Efficacy outcomes within 8 weeks and between 8 weeks and 6 months of RBL administration (mITT population). a Treatment successa within 8 weeks of RBL administration. At 8 weeks, 24 participants (26.7%) with IBS experienced treatment failure (CDI recurrence) and 4 participants (4.4%) had indeterminatec outcomes. Among participants without IBS, 127 participants (21.7%) experienced treatment failure and 22 participants (3.8%) had indeterminate outcomes. b Sustained clinical responseb at 6 months in 8-week treatment responders. Five participants (8.1%) with IBS did not achieve a sustained clinical response and 6 participants (9.7%) had an indeterminate outcome. In the without IBS subgroup, 22 participants (5.0%) did not achieve a sustained clinical response, and 12 participants (2.7%) had an indeterminate outcome; CDI Clostridioides difficile infection, IBS irritable bowel syndrome, mITT modified intent-to-treat, RBL fecal microbiota, live-jslm.a Treatment success was defined as the absence of CDI diarrhea through 8 weeks after RBL administration. bSustained clinical response was defined as treatment success of the presenting rCDI and no new episodes of CDI through 6 months after treatment completion. cThe protocol-specified definition of treatment success or treatment failure was not met

Second Course of RBL

Of the 24 participants with IBS and 127 participants without IBS who met the definition of treatment failure, 22 (91.7%) and 99 (78.0%) elected to receive a second course of single-dose RBL within 21 days of treatment failure.

Within 8 weeks of second course administration, 45.5% of participants with IBS and 37.4% of participants without IBS experienced TEAEs (Supplementary Table 3).
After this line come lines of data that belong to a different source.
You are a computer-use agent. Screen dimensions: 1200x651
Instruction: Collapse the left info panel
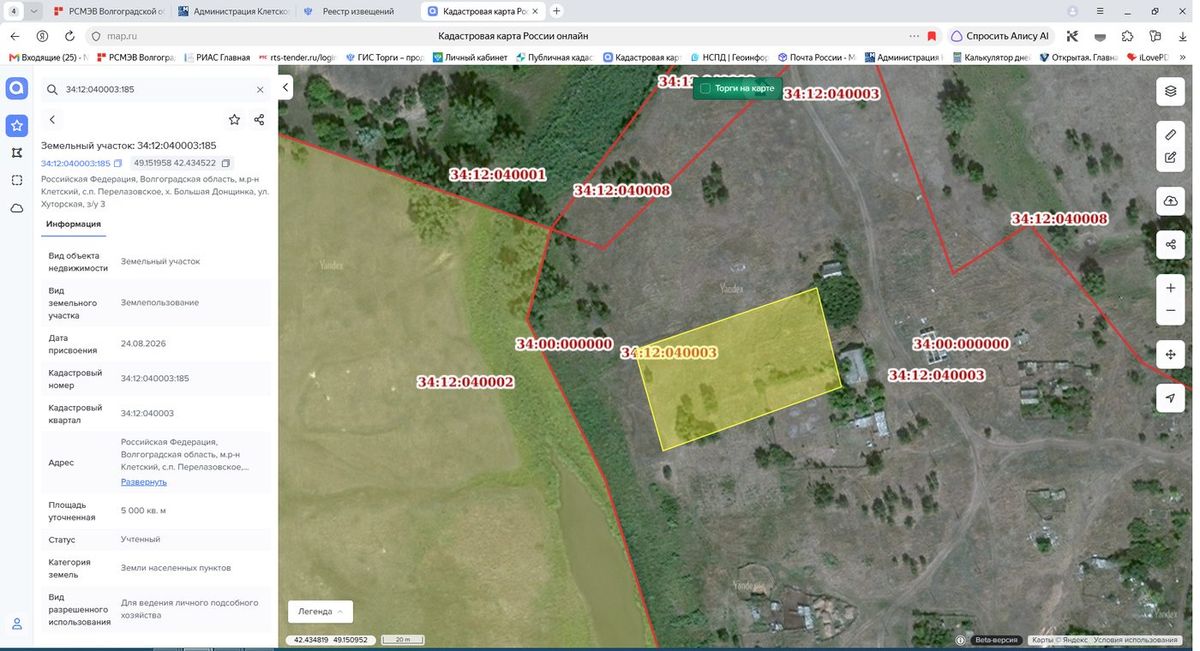285,88
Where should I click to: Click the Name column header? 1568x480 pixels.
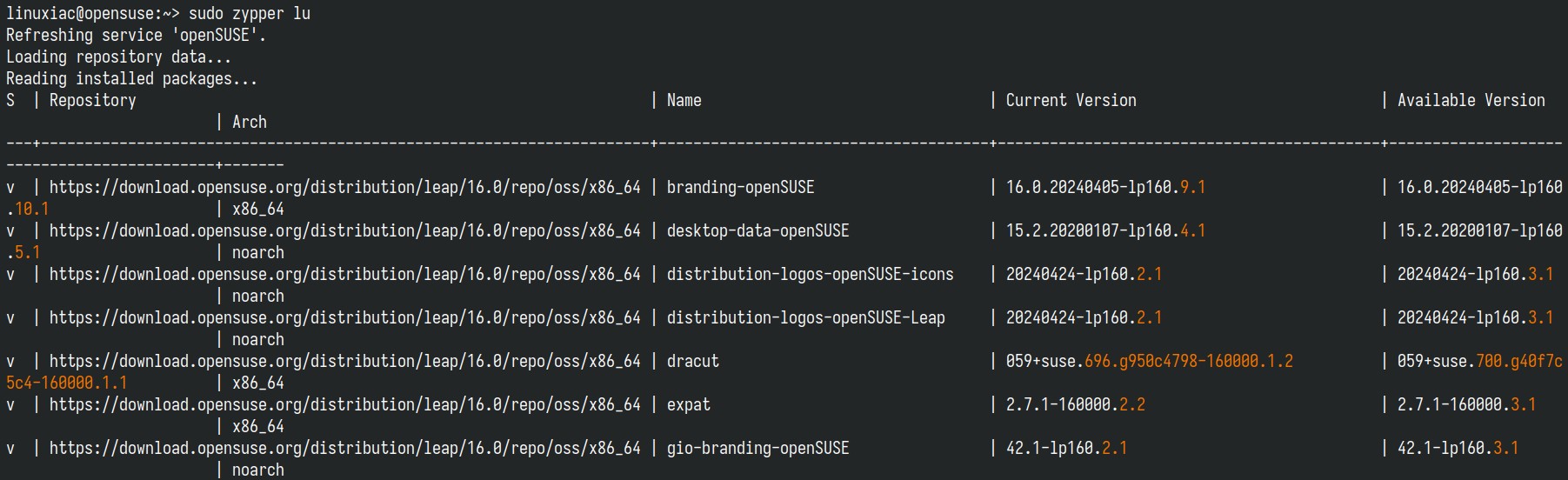click(684, 100)
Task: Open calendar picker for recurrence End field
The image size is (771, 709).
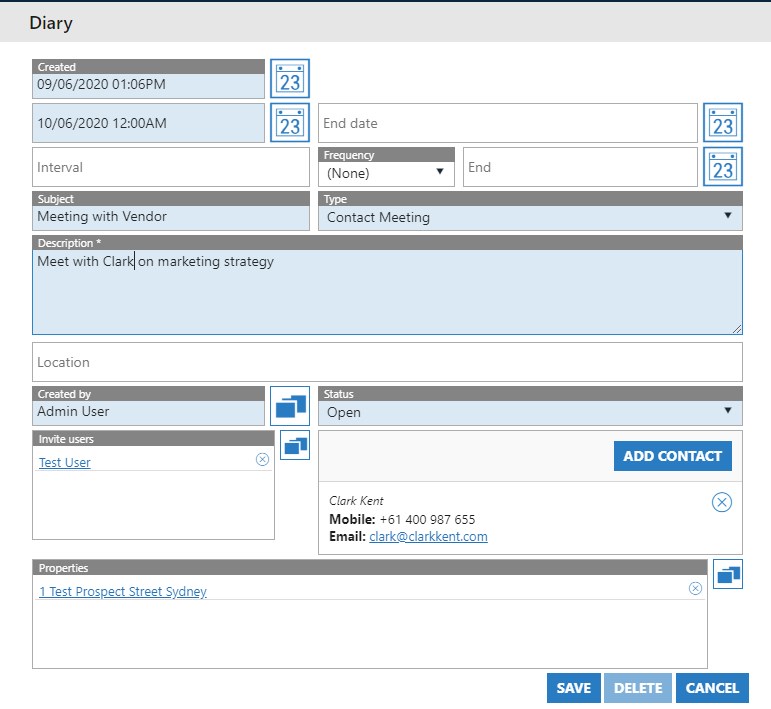Action: pos(723,167)
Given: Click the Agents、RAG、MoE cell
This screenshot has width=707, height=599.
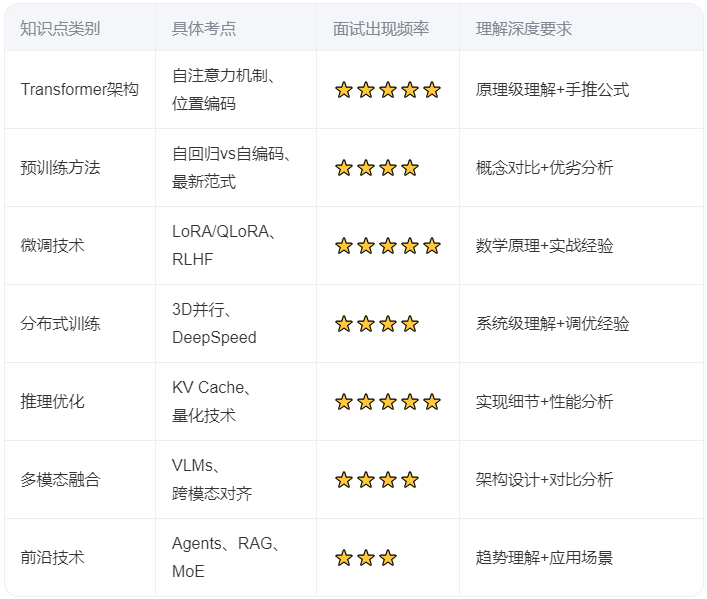Looking at the screenshot, I should [x=225, y=558].
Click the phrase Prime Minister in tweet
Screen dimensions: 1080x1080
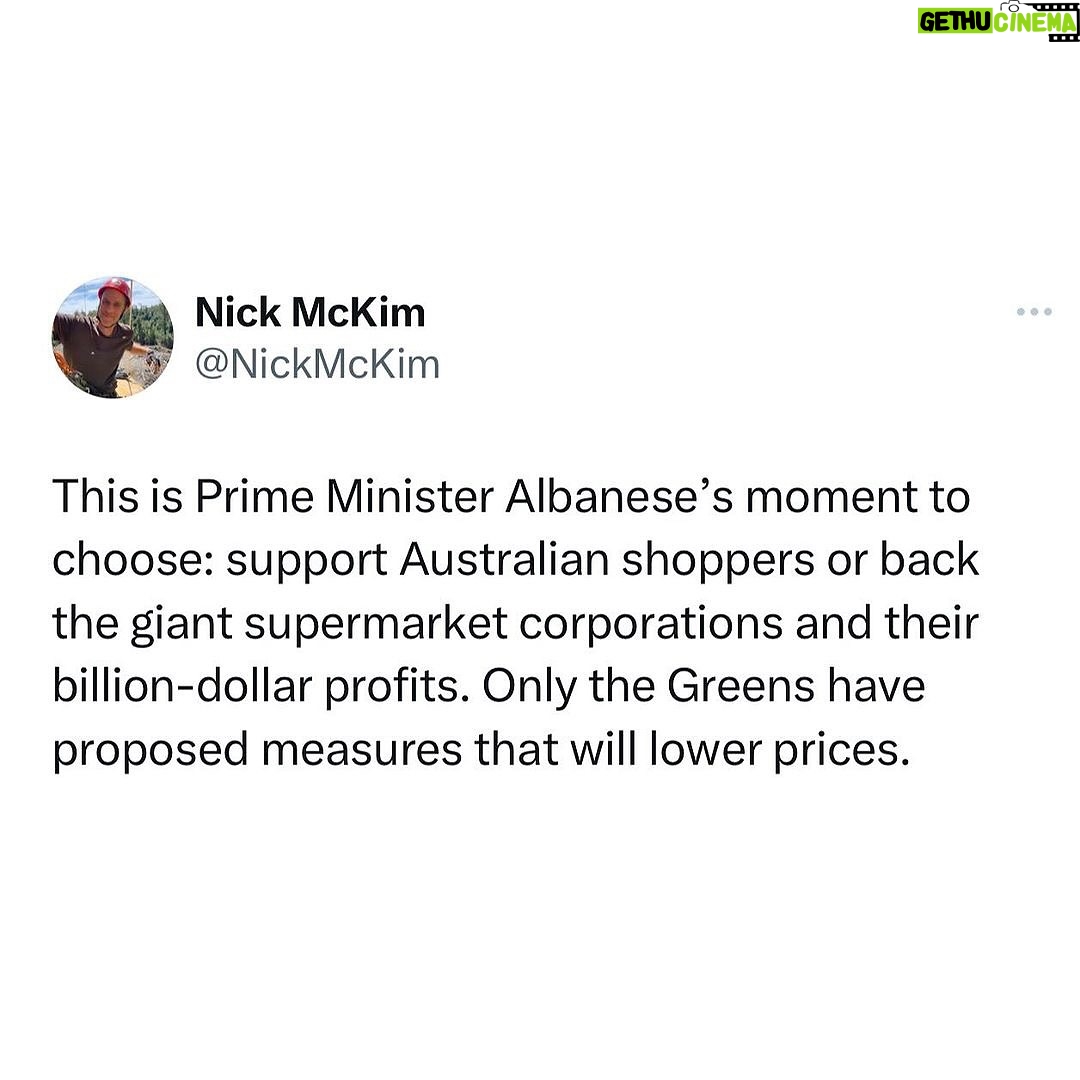coord(344,496)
Between 8 weeks and 6 months of second course administration, 31.8% of participants with IBS and 12.1% of participants without IBS experienced TEAEs. All TEAEs were mild or moderate in severity. Through 6 months after second course administration, no serious TEAEs were considered related to RBL or its administration in either subgroup. There were no study withdrawals or deaths in either subgroup. TEAEs following second course administration were similar to those following the first course (Supplementary Table 4).
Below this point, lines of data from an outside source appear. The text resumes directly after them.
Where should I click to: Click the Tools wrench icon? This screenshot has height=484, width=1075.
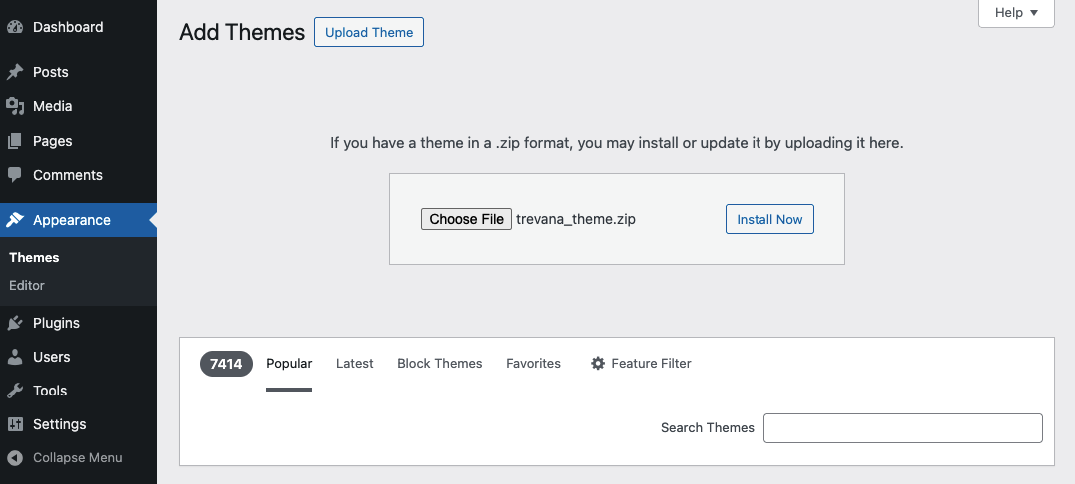(x=15, y=391)
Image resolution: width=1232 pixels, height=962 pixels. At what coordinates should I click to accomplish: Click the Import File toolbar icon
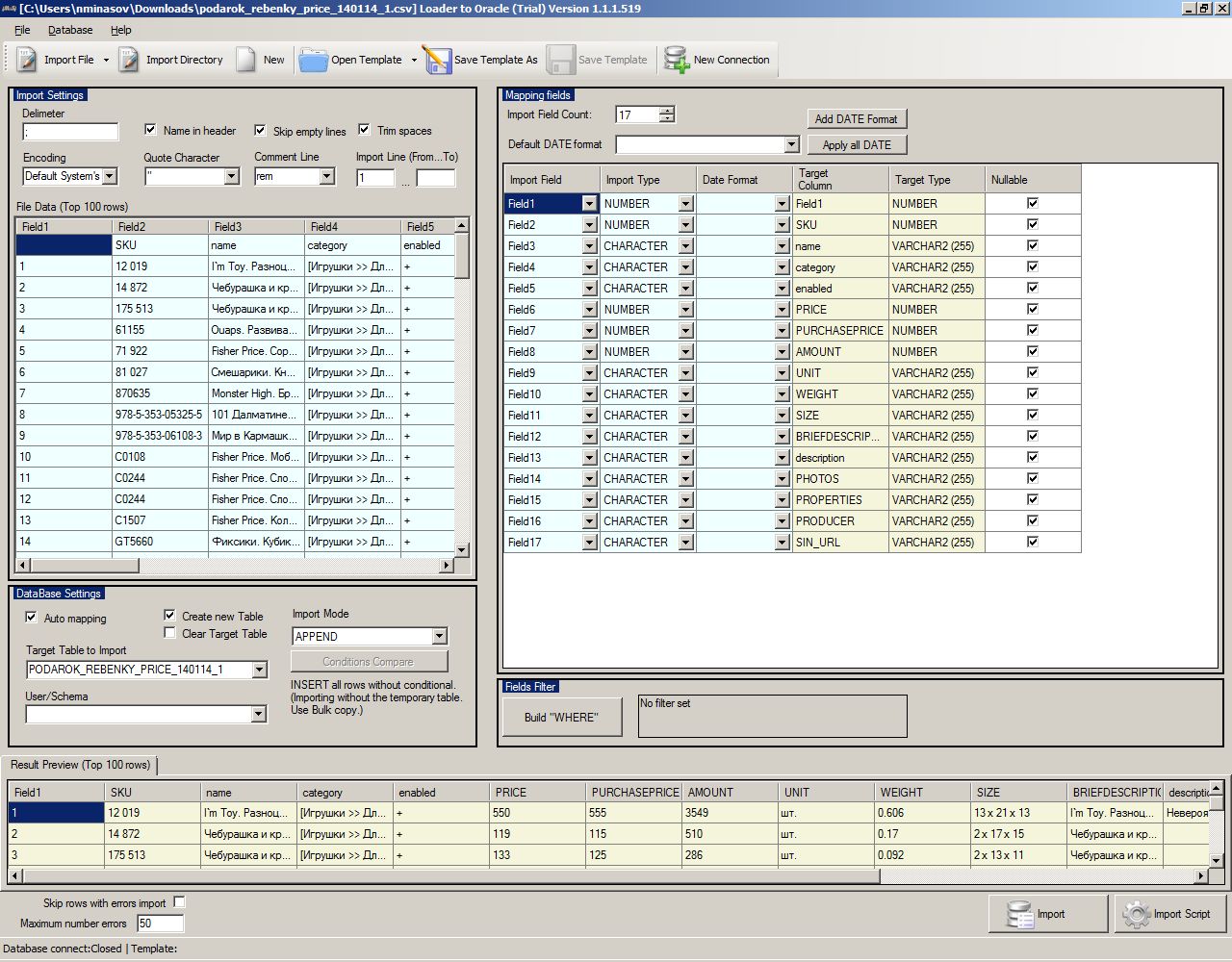[27, 60]
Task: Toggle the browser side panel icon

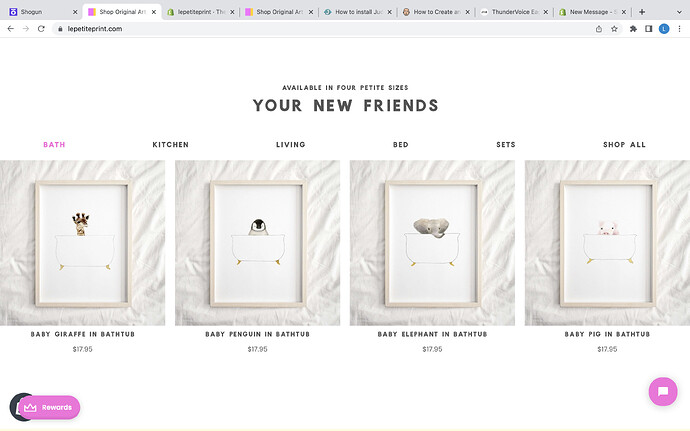Action: click(x=649, y=29)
Treatment success was achieved by 63.6% (14/22) of participants with IBS and 53.5% (53/99) of participants without IBS after receiving a second course of single-dose RBL (Supplementary Table 5). Among those who achieved treatment success after second course administration, 92.9% (13/14) of participants with IBS and 86.8% (46/53) of participants without IBS had a sustained response at 6 months.